O uso de máscara em ambiente fechado e as recomendações de distanciamento social e uso do álcool em gel ainda são lembrados pela OMS, Anvisa e Ministério da Saúde. Essas são medidas necessárias, segundo infectologistas. “As medidas continuam sendo eficazes. Com a população mundial sendo vacinada, os riscos das variantes são menos frequentes”, tranquiliza Dra. Ana.
O mais importante no momento é o avanço da vacinação. Essa é, segundo os especialistas, a única forma de voltar totalmente à normalidade. “Não acho que vamos voltar a ter ondas epidêmicas tão graves no Brasil, sobretudo por conta da vacinação. Mas, para que a gente possa pensar em volta total à normalidade, temos que continuar observando o que vai acontecer nos próximos meses”, assegurou o infectologista do Hospital Anchieta.
À medida que a população for vacinada, tudo vai se tranquilizando.
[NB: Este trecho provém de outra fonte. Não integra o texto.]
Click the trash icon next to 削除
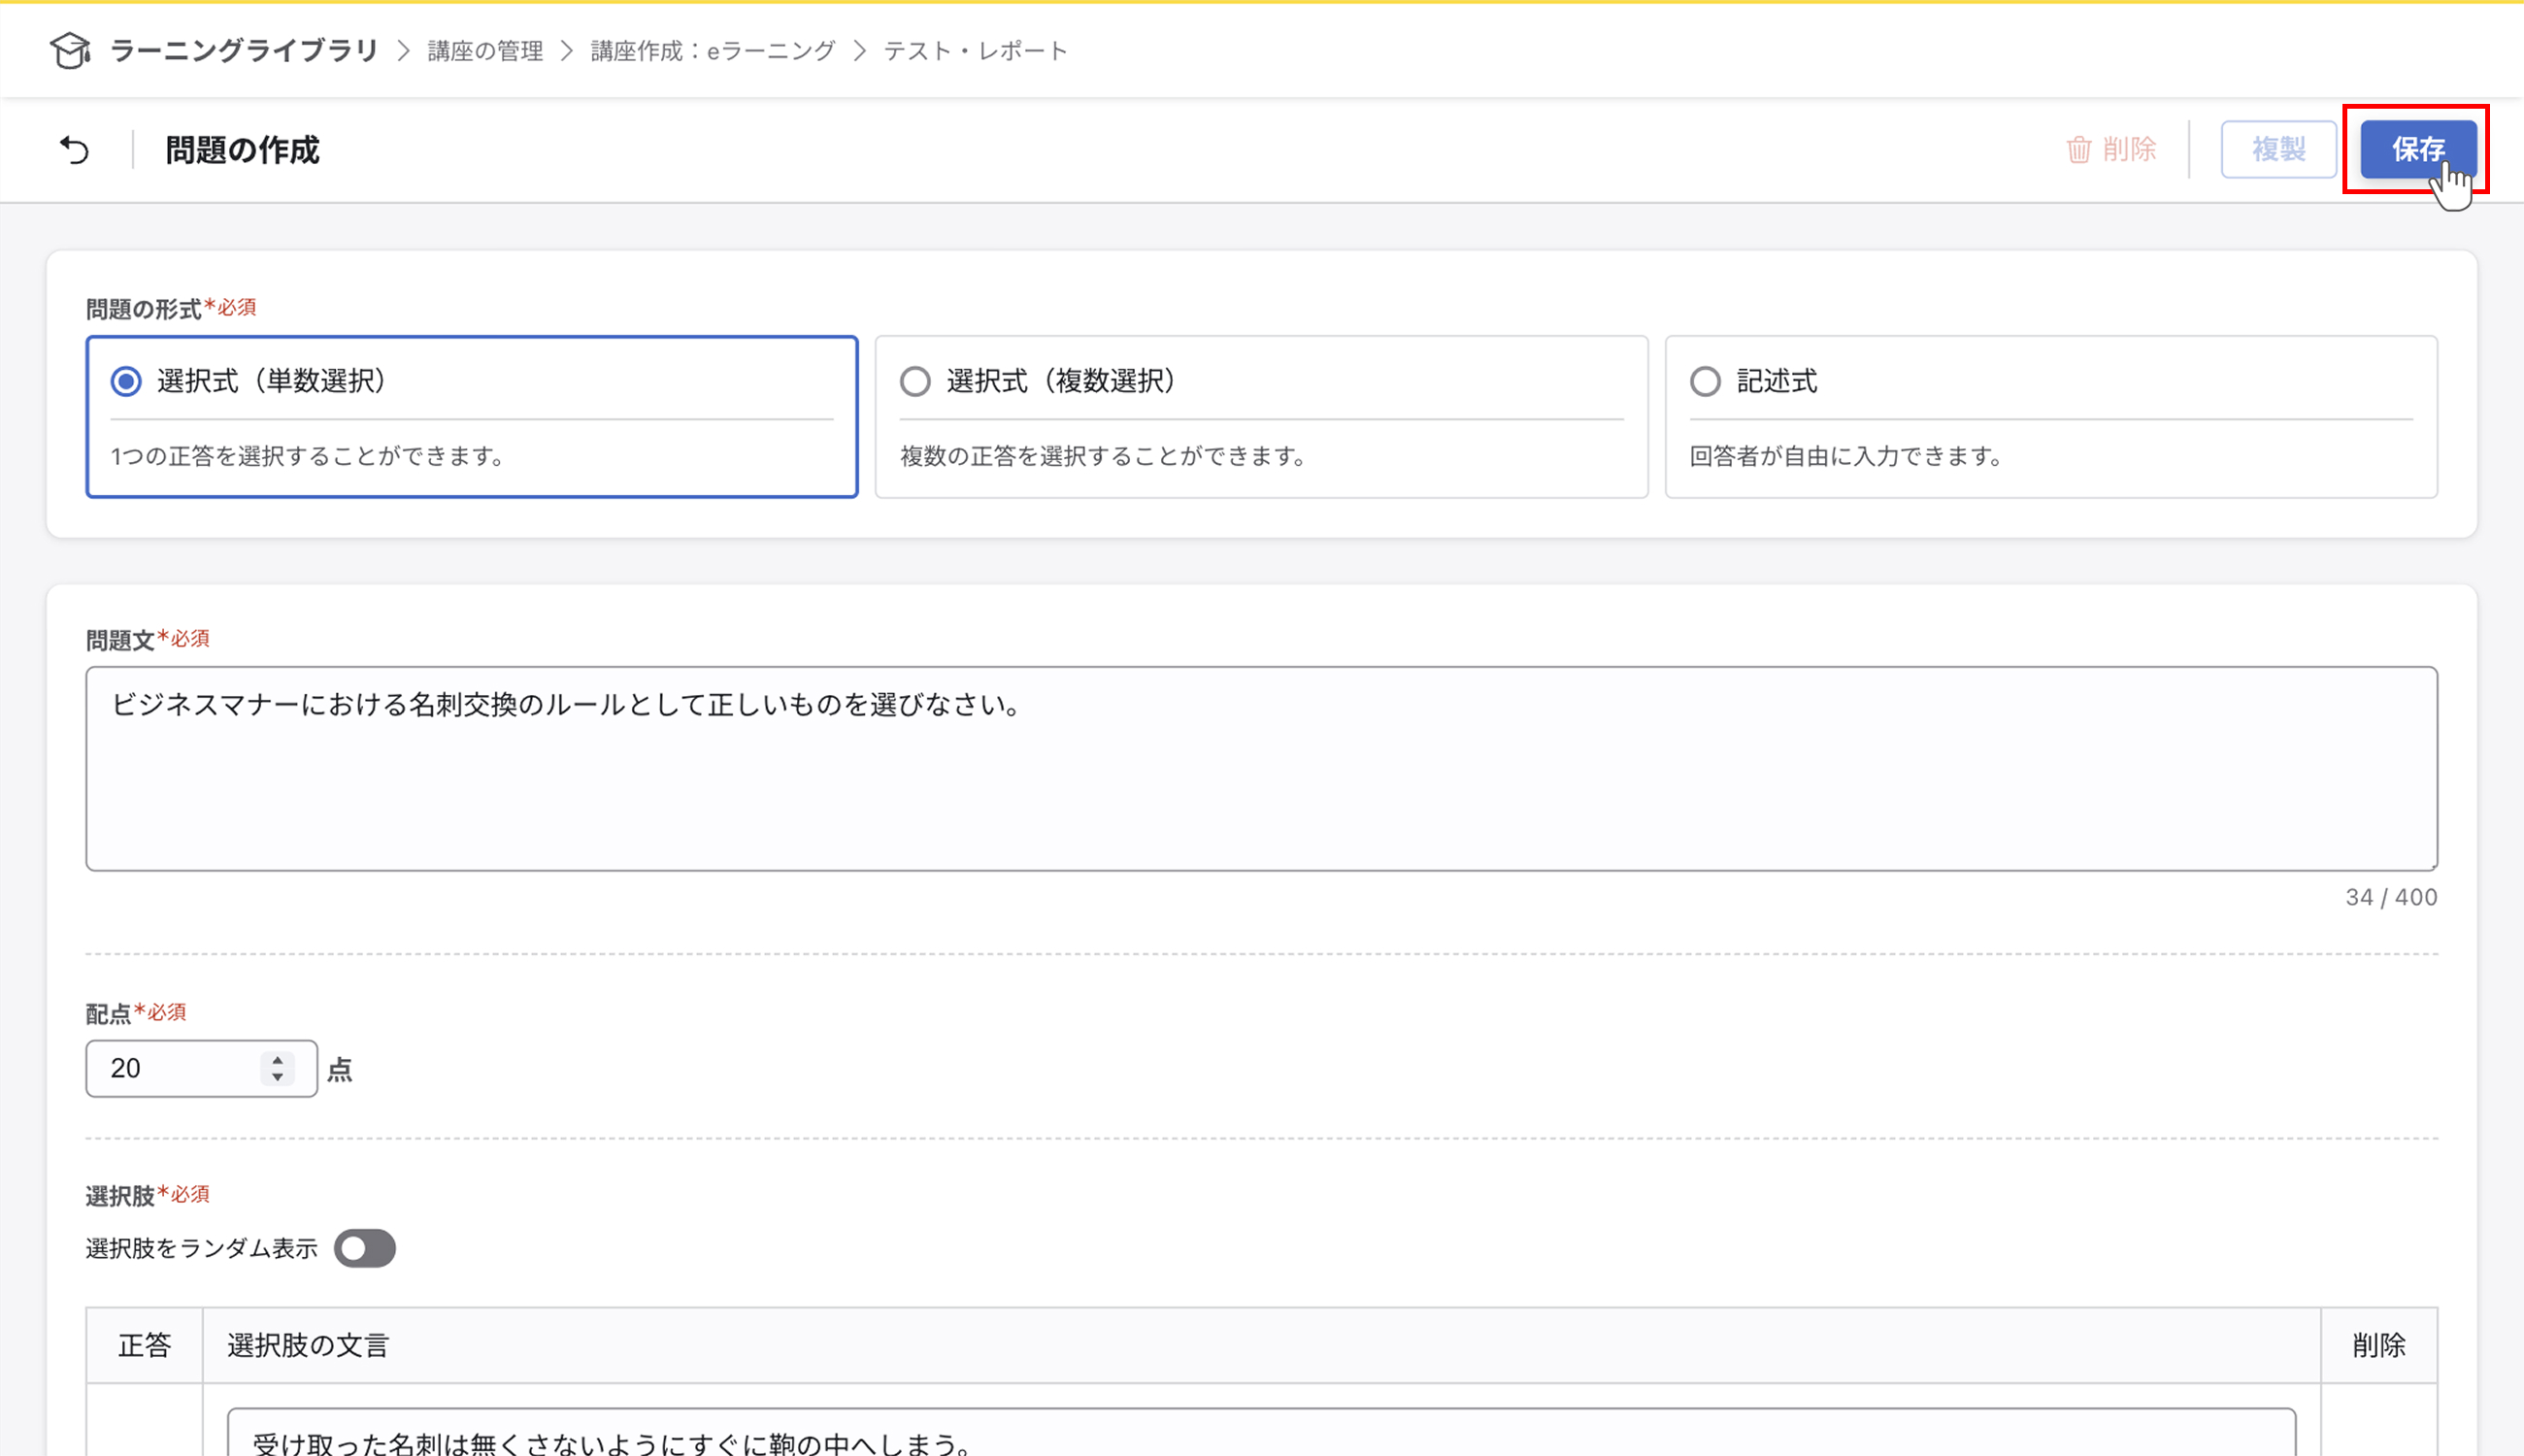The height and width of the screenshot is (1456, 2524). pos(2079,149)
Entretanto, não adianta vacinar só países desenvolvidos como Estados Unidos e os membros da União Europeia. É de suma importância que os países mais pobres recebam a vacinação. “Pode ocorrer novamente o que vemos agora com a ômicron, o surgimento de variantes em outros países por conta da dinâmica de circulação das pessoas. Essa variante vai rapidamente se espalhar para outros continentes como ocorreu agora. Todos os países precisam ser vacinados o quanto antes para evitar o surgimento de outras variantes, se não a gente não vai voltar à normalidade nem tão cedo”, recomendou a Dra. Ana Helena.